Investment firms in the United Kingdom (“UK”) that are authorised to carry on investment services or activities under the Markets in Financial Instruments Directive (“MiFID”) (EU/2014/65)  (including alternative investment fund managers (“AIFMs”) with a MiFID “top-up” permission) will be subject to the new Investment Firms Prudential Regime (“IFPR”), which will become effective from 1 January 2022. This note provides an overview of the new remuneration requirements that are proposed under the IFPR.

Background

While a key focus of the FCA’s IFPR proposals has been on the impact that the IFPR will have on UK investment firms’ capital requirements, there are also proposed new rules in relation to remuneration and associated guidance which are summarised in further detail below.

The FCA considers remuneration as the key driver of behaviour for all firms and individuals, noting that the objectives of its approach are:

  • to promote effective risk management in the long-term interests of the firm and its customers;

  • to ensure alignment between risk and individual reward;

  • to support positive behaviours and healthy firm cultures; and

  • to discourage behaviours that can lead to misconduct and poor customer outcomes.

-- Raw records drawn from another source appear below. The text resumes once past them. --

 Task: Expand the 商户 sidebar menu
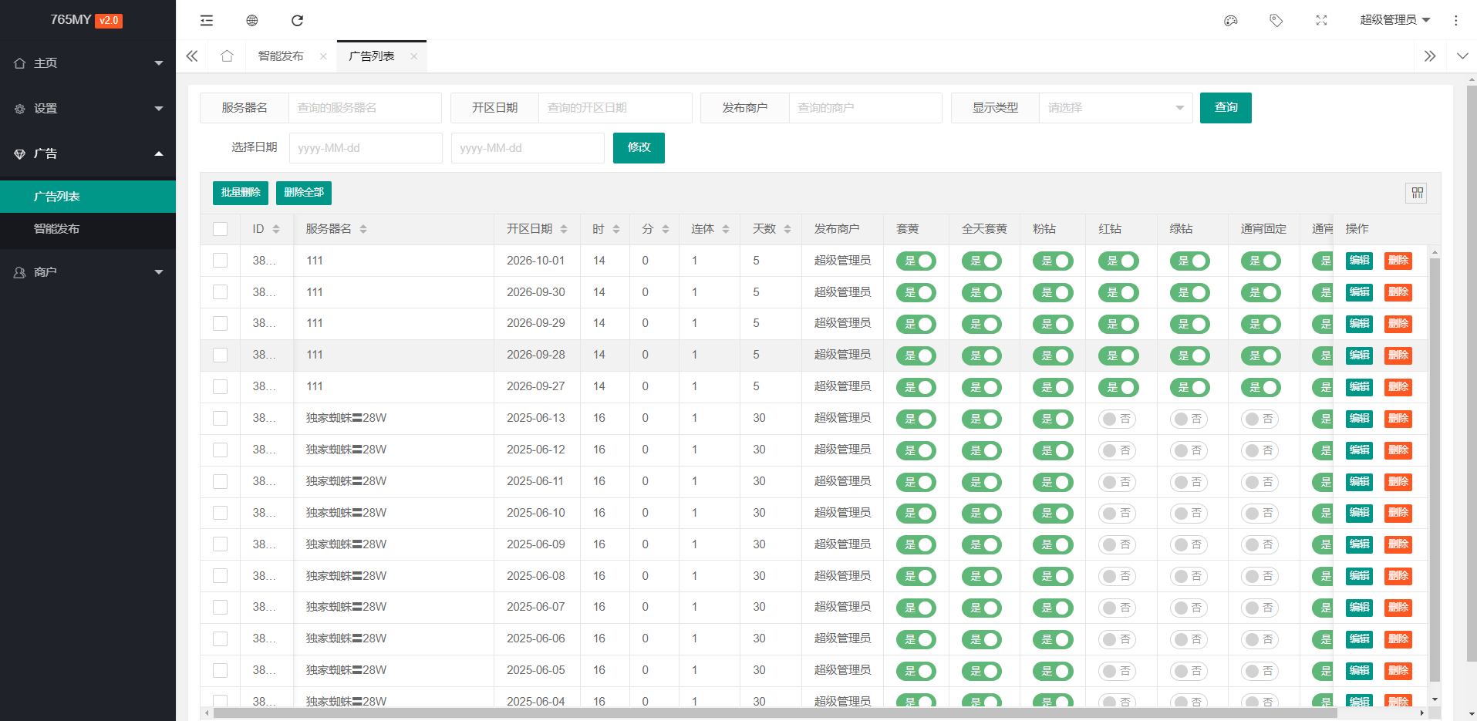pos(88,272)

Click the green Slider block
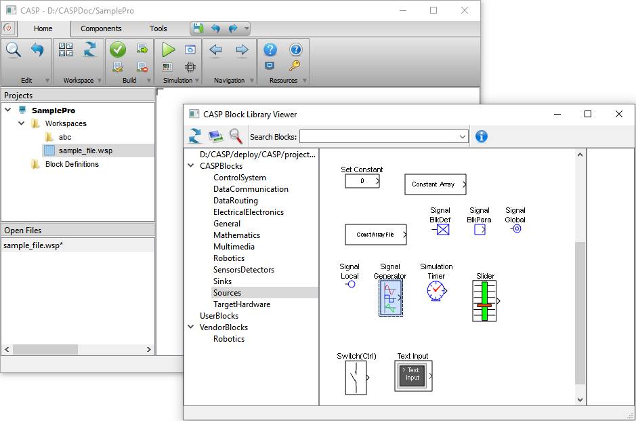pos(484,301)
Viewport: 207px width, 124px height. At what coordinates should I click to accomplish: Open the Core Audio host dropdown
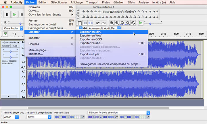pyautogui.click(x=13, y=28)
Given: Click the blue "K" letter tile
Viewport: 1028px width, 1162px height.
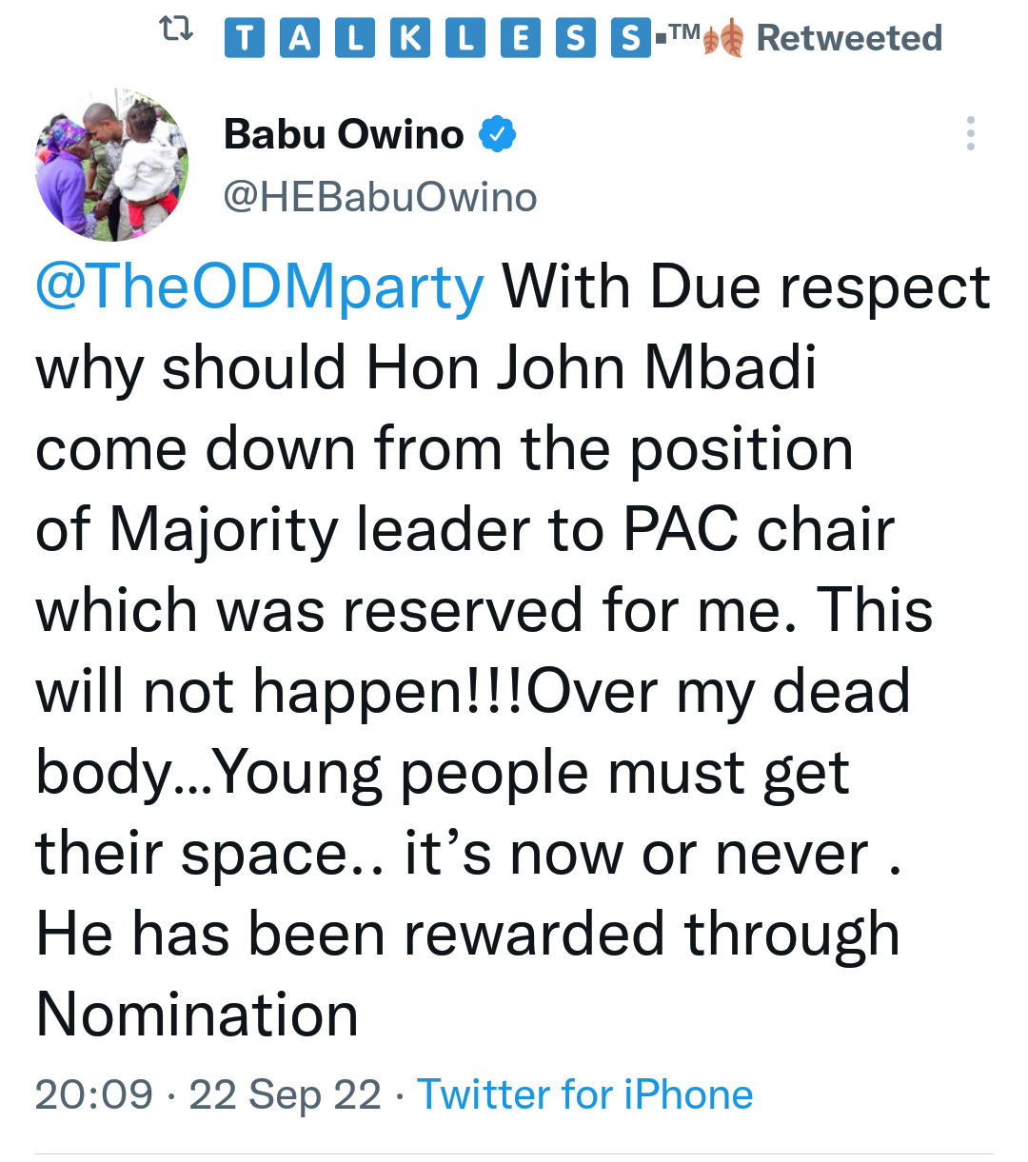Looking at the screenshot, I should [409, 38].
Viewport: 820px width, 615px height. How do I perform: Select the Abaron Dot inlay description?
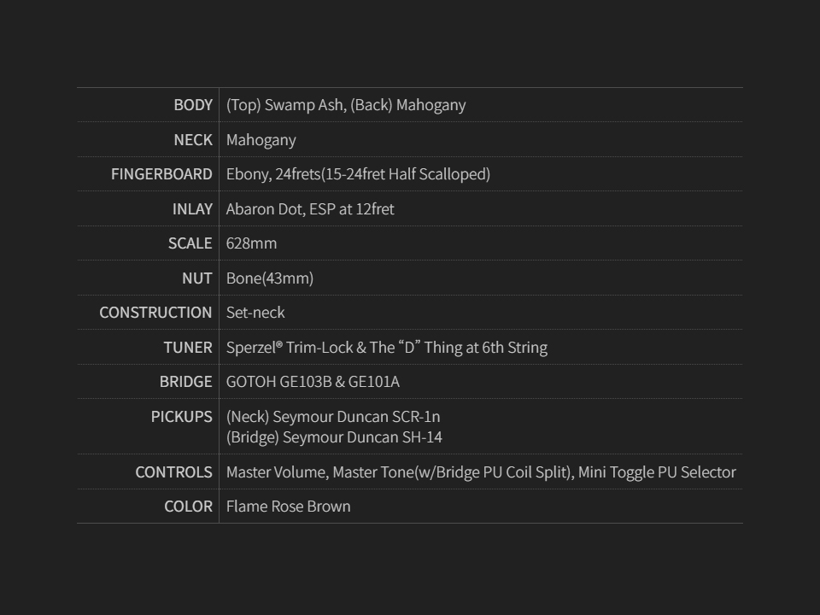pos(310,209)
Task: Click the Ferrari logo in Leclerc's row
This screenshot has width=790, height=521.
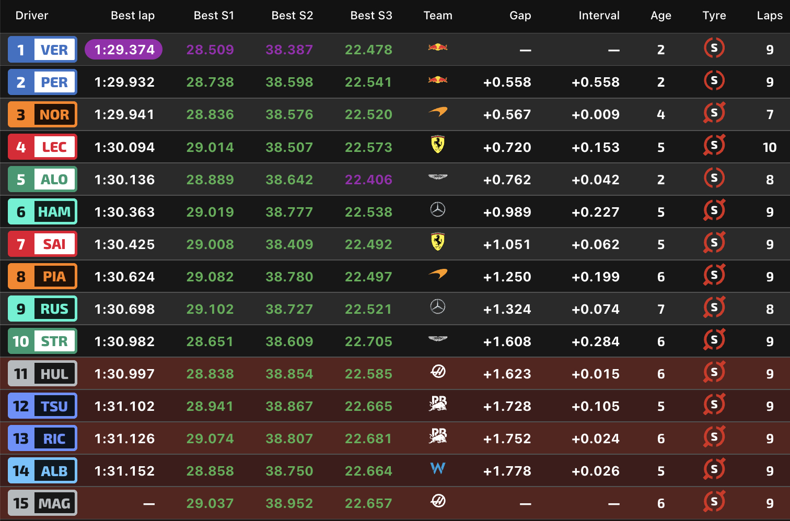Action: [x=437, y=145]
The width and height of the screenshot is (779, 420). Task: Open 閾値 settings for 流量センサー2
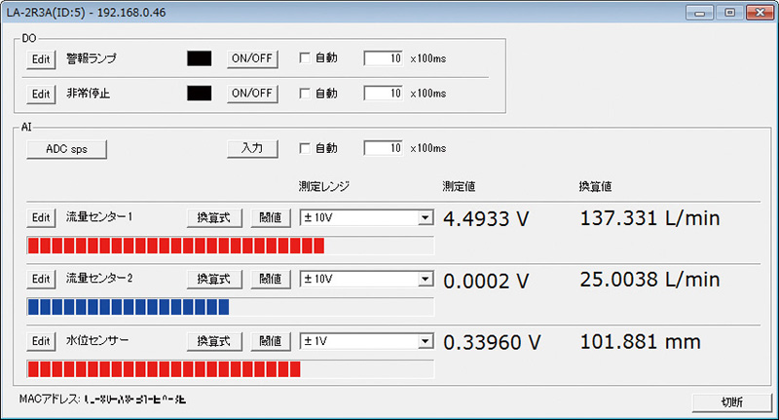[x=271, y=280]

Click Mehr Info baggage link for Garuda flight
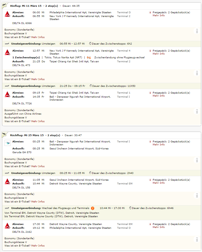[x=159, y=145]
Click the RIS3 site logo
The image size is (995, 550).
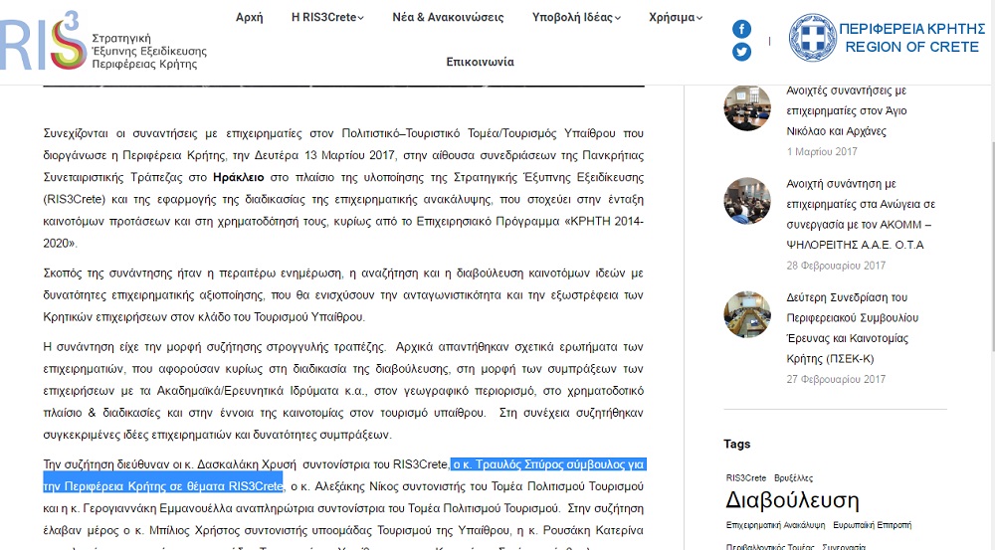coord(100,40)
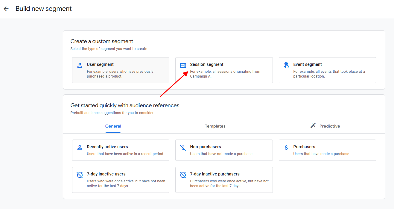This screenshot has width=394, height=209.
Task: Click the back arrow beside Build new segment
Action: click(x=6, y=9)
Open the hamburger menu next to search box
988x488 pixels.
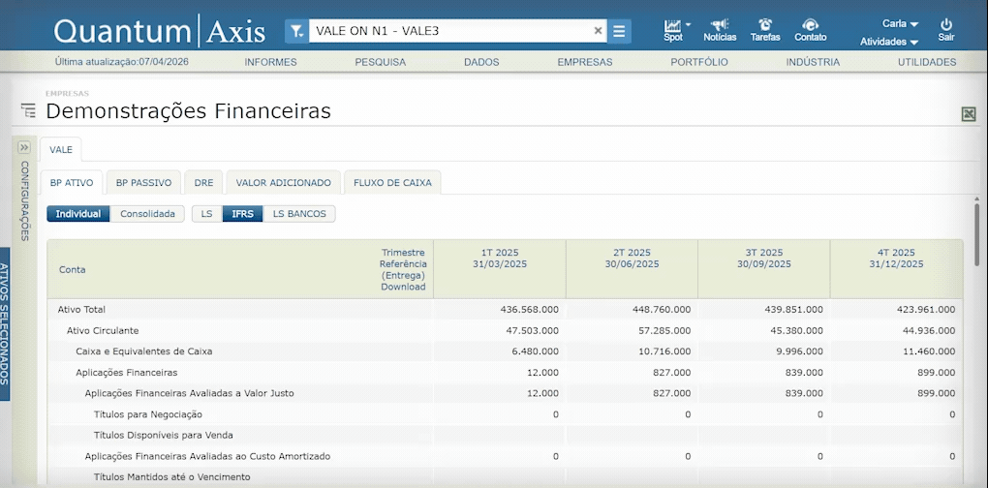click(620, 31)
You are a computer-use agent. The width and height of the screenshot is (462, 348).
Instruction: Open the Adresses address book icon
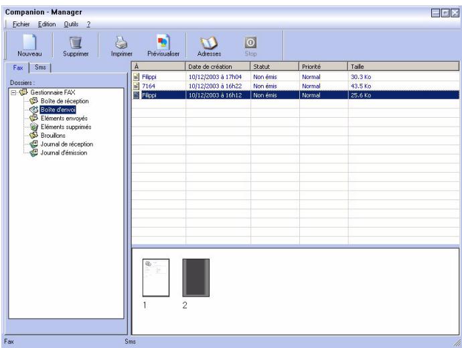click(x=209, y=43)
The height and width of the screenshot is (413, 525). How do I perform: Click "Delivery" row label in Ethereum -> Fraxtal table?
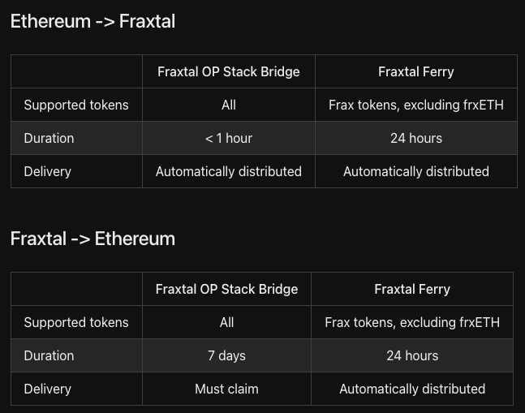[48, 172]
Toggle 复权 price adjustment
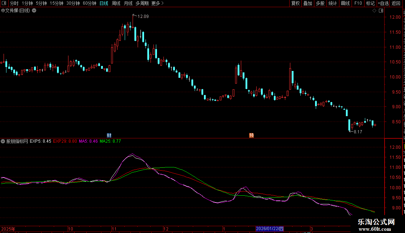Screen dimensions: 405x233 point(295,3)
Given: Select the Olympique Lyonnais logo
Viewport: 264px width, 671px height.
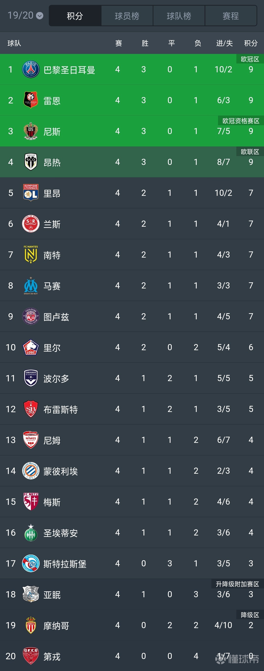Looking at the screenshot, I should [x=30, y=193].
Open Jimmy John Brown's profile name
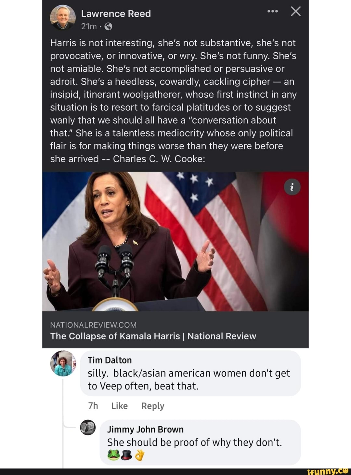351x475 pixels. (145, 429)
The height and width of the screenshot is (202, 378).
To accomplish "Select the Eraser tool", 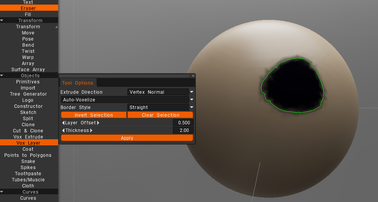I will (28, 8).
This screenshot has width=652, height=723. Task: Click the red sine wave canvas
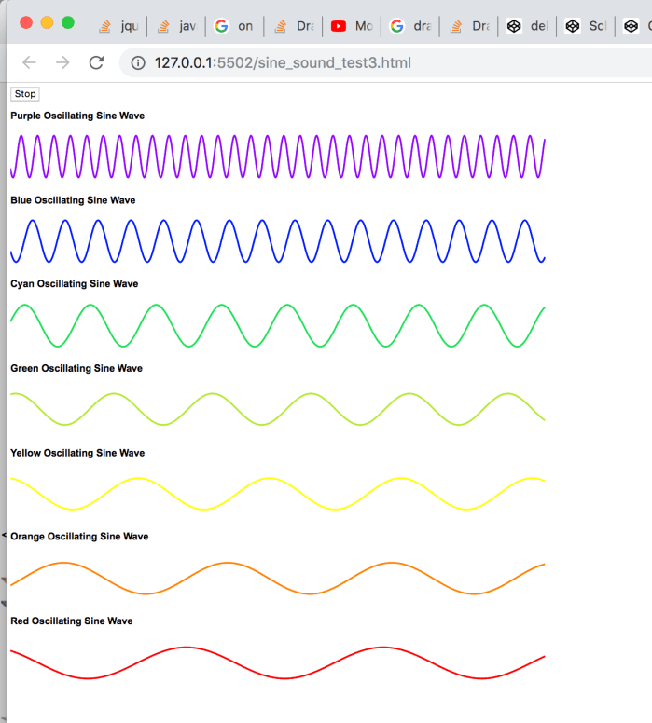[x=277, y=662]
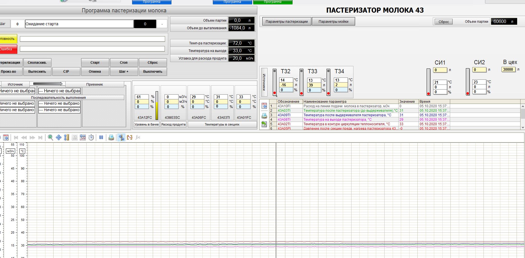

The proposed remuneration rules will be set out in a new single remuneration code, called the MIFIDPRU Remuneration Code (the “Remuneration Code”). The Remuneration Code will be contained in SYSC 19G of the FCA Handbook.

Which firms are in-scope of the Remuneration Code?

Classification into SNI firms, non-SNI firms and larger non-SNI firms

The IFPR regime distinguishes between “small and non-interconnected investment firms” (“SNI” firms) and non-SNI firms. SNI firms are defined in MIFIDPRU 1 and include, broadly, some investment firms that fall within certain size tests, which do not hold client money or assets and are not permitted to deal on their own account. All other firms will be classified as “non-SNI”.

A firm will be considered as a “larger non-SNI” if: (i) the value of its on and off-balance sheet assets over the preceding four-year period is a rolling average of more than £300 million; or (ii) the value of its on and off-balance sheet assets over the preceding four-year period is a rolling average of more than £100 million (but less than £300 million), and it has a trading book business of over £150 million, and/a derivatives business of over £100 million.

Application to CPMI firms

Collective portfolio management investment firms (“CPMI firms”) are UK firms which are authorised as full-scope AIFMs or UCITs management firms and which also provide certain investment services that would usually require authorisation under MIFID. Currently, these firms comply with the AIFM Remuneration Code or the UCITs Remuneration Code (as the case may be) and are not subject to a separate code applicable to their “MiFID business”. 

However, under the new IFPR regime, all CPMIs would need to apply the MIFIDPRU Remuneration Code to their MiFID “top-up” business. This means that CPMIs will now need to apply either of two different remuneration codes, as their non-MiFID business will continue to be subject to the AIFM or UCITS Remuneration Codes, and therefore bringing a wider pool of staff into scope of the remuneration rules.

What are the key requirements of the Remuneration Code?

The FCA proposes to create three different levels of remuneration requirements depending on the classification and size of the firms: basic, standard and enhanced requirements.

Basic remuneration requirements

The basic remuneration requirements will be principles-based and apply to all investment firms with respect to all staff. SNI firms will only have to comply with basic requirements.

It is expected that every firm should have proper remuneration documentation and governance in place that is proportionate to the firm’s structure and activities. As a result, all firms will be expected to have a remuneration policy that complies with the minimum requirements and covers all essential components of the proposed Remuneration Code, which includes the central policy objective to align staff rewards with risk, as well as ensuring that the remuneration policy is gender-neutral.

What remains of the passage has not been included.